Exercise requirements. Return only the final portion of the entries: the line with "The image size is (1568, 751)." and every line after it, each one exact.

Excerpted records.

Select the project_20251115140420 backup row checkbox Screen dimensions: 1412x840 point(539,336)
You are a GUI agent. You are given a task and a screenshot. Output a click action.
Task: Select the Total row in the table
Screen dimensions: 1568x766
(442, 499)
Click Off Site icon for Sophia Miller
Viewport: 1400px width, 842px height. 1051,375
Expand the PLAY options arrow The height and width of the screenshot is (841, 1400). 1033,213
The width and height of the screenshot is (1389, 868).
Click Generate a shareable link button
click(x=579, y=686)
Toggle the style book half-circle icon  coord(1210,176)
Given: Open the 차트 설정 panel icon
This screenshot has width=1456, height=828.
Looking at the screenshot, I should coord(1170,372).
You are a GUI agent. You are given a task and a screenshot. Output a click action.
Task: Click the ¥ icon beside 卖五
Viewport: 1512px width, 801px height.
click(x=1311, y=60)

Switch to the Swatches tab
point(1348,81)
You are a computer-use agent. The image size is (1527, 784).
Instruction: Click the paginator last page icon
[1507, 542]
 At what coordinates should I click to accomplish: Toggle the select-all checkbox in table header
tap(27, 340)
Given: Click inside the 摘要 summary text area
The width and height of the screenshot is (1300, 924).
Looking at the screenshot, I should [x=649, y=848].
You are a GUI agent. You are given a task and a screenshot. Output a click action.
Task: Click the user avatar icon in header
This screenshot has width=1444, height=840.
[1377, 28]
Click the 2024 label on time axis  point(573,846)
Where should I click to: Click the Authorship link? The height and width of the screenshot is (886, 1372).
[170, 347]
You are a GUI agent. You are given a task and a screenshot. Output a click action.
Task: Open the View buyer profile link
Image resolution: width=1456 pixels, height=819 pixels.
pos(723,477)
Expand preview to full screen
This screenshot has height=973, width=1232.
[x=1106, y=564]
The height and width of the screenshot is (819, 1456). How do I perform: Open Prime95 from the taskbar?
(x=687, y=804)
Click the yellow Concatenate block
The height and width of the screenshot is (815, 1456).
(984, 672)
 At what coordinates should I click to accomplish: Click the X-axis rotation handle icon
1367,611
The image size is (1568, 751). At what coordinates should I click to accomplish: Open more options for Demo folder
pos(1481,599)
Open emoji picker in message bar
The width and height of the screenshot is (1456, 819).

Task result.
The image size is (1568, 751). At what coordinates should I click to accomplish: Open more options for Demo folder
pos(1481,599)
Open emoji picker in message bar
The width and height of the screenshot is (1456, 819).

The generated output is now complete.